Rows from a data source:
_ _ _ _ _ _ _

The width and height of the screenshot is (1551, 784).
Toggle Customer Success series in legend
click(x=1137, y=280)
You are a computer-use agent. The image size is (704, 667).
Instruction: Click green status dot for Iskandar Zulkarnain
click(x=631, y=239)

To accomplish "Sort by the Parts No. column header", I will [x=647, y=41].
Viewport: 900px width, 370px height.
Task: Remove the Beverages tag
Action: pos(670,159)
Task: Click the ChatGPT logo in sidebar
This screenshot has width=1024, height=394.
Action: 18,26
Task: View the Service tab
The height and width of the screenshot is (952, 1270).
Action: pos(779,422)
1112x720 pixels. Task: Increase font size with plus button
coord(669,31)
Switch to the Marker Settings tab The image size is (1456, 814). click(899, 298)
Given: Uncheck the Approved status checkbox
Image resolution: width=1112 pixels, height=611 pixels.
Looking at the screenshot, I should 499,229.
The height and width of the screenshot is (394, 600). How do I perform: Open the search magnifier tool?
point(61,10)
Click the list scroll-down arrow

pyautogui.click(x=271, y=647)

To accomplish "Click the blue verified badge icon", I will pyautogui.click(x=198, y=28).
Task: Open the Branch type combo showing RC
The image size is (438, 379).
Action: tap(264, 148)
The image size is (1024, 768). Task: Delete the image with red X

_ _ _ _ _ _ _

_TASK_: Please reproduce every row above word for word.

_THE RESULT_:
The width and height of the screenshot is (1551, 784).
Toggle Customer Success series in legend
click(x=1137, y=280)
You are a computer-use agent. The image size is (704, 667).
Instruction: Click green status dot for Iskandar Zulkarnain
click(x=631, y=239)

To accomplish "Sort by the Parts No. column header", I will [x=647, y=41].
Viewport: 900px width, 370px height.
Task: Remove the Beverages tag
Action: pos(670,159)
Task: Click the ChatGPT logo in sidebar
This screenshot has width=1024, height=394.
Action: 18,26
Task: View the Service tab
The height and width of the screenshot is (952, 1270).
Action: pos(779,422)
1112x720 pixels. Task: Increase font size with plus button
coord(669,31)
Switch to the Marker Settings tab The image size is (1456, 814). click(899, 298)
Given: Uncheck the Approved status checkbox
Image resolution: width=1112 pixels, height=611 pixels.
Looking at the screenshot, I should 499,229.
The height and width of the screenshot is (394, 600). How do I perform: Open the search magnifier tool?
point(61,10)
Click the list scroll-down arrow

pyautogui.click(x=271, y=647)

To accomplish "Click the blue verified badge icon", I will pyautogui.click(x=198, y=28).
Task: Open the Branch type combo showing RC
The image size is (438, 379).
Action: tap(264, 148)
The image size is (1024, 768). Task: Delete the image with red X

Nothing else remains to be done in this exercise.